About a year and a half ago, Ryan and I decided to plan a trip to Thailand, much to my parents’ chagrin. Despite the 13 coups that have taken place there since 1932, we deemed it safe enough (or sunny enough) to be worth any potential risk. In addition to going to Chiang Mai and Bangkok, we naturally planned a good bit of time for the beaches in the south.
One of our bucket list items was to stay in a hut directly on the beach. While we didn’t plan ahead enough to actually book something, we did find this place and took a long tail boat one morning to see if they had room. It was on the quieter side of Koh Phi Phi and just the place to relax and rest up for the hectic streets of Bangkok. We lucked out when we got there and stayed in the last available hut, up on the hillside a bit overlooking the ocean.
Given we were still semi-recovering from our battle with food poisoning, for much of our stay here we continued our 7-11 diet (Lays potato chips, Magnum bars, bottled water, and packaged peanuts). Needless to say, our diets make our parents and our doctors, some one and the same, very proud.
Let me quickly outline for you some of the pros and cons of this diet. Probably the biggest con is the lack of many nutrients our bodies supposedly need to function properly. But really, that’s what vitamin tablets were made for, right? To help pirates overcome scurvy and to help Meagan and Ryan make abysmal health choices and continue on stronger than ever?
The pros of this diet are definitely that it ensures you won’t get food poisoning again as it’s 100% processed and that it’s highly portable – except for the ice cream, you can pretty much take it everywhere. And take it everywhere we did. We took this diet right up to our nice hut where we consumed it while looking around.

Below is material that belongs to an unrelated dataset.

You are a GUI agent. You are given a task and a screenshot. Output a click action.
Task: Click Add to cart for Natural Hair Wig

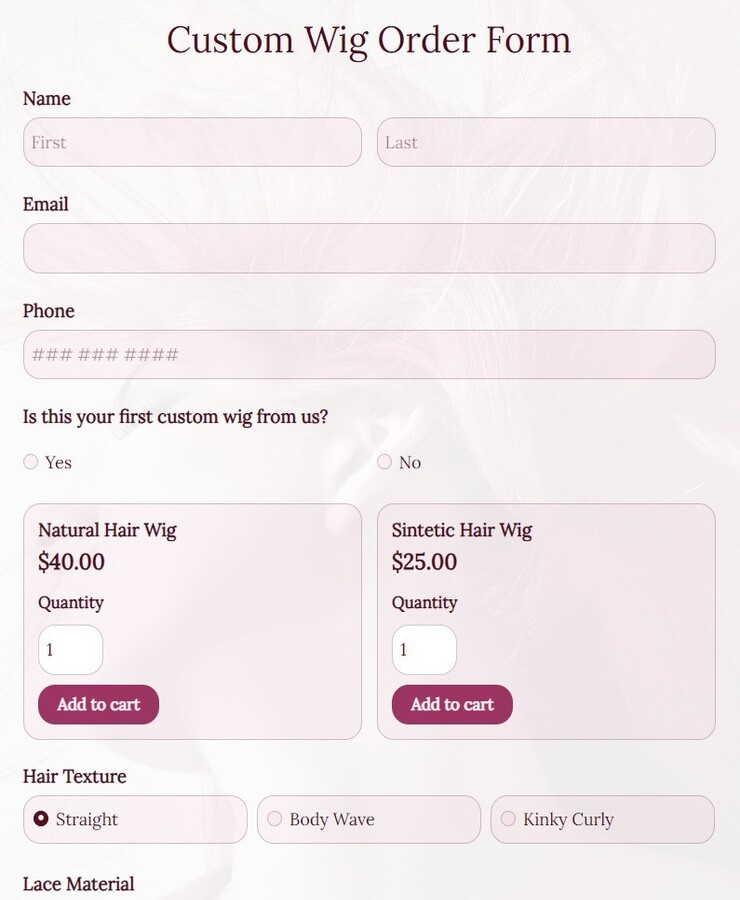pos(98,704)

We took in the view of the ocean, the divider between the sleeping area and the bathroom that was reminiscent of college bathroom shower curtains, and the foot-tall gap around the top of the bathroom broken up by pieces of bamboo like a jail cell. In our emaciated states, surely we could’ve squeezed through the gap ourselves in a pinch.
As the sun set on our first day in our island paradise, we began to flip through the instruction book provided to us by the ‘resort’ – reading made possible by the nice lights that worked between sundown and sunrise in our primitive bungalow. In this booklet, it emphasized that we should not take any food up to our rooms as it would attract “critters”.

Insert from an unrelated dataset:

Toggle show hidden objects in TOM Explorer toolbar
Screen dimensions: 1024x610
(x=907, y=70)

Once again, due to our unflappable natures, we continued to refuel our nutrient deficient bodies and settled in for the night. That’s when the noises started. The peaceful chirping of the crickets and the loud, very close shrieking of very wild monkeys. Oh yes, monkeys. When the guidebook said ‘critters’ what they really meant was monkeys. Just let that sink in for a moment. We sure did while we recalled that monkey bites (read: rabies scares) are one of the most common causes of hospital visits in the area.
Now, at this point there was very little we could do as neither of us was willing to leave the relative security of our hut to go throw out the trash. Therefore, we debated the likely size of the monkeys and whether they could slip through the bars in the bathroom (most definitely) before concluding there was really nothing we could do and putting the trash on the opposite side of the room from us in case a monkey did happen to surprise us in the nighttime. Pulling the mosquito net around us, ensuring Ryan was sleeping on the outside of the bed (thanks for taking one for the team), and saying a quick prayer in case these monkeys decided to attack, I took a snooze.
I woke up a few hours later to Ry sitting up in cold sweats, staring out into the darkness of the room, and listening to monkeys. Apparently he’s not as good a sleeper as I am. He’d gotten up at some point, found a flashlight, and used hangers and shoes to make a barrier at the base of our shower curtain to alert us if a monkey came through the bathroom. Quite the Boy Scout, I know.
Really, I have no idea what he planned to do if a monkey came through that shower curtain but he’d built quite the barrier to ensure he’d be awake. We differed in our philosophies on this – I figured that I’d wake up when a monkey was on my bed hugging me, a monkey hug is really just a strangle you haven’t finished yet; he wanted to be awake prior to getting to that point.
As daylight broke, we acknowledged our good fortune and combat readiness in avoiding an imminent battle with the
monkeys. But to this day, I still kinda wish they had come in just so I could see Ry fight a monkey nomming on our chip wrappers.
PS: While proofreading this blog post, Ryan admitted that the monkey times still give him anxiety to this day.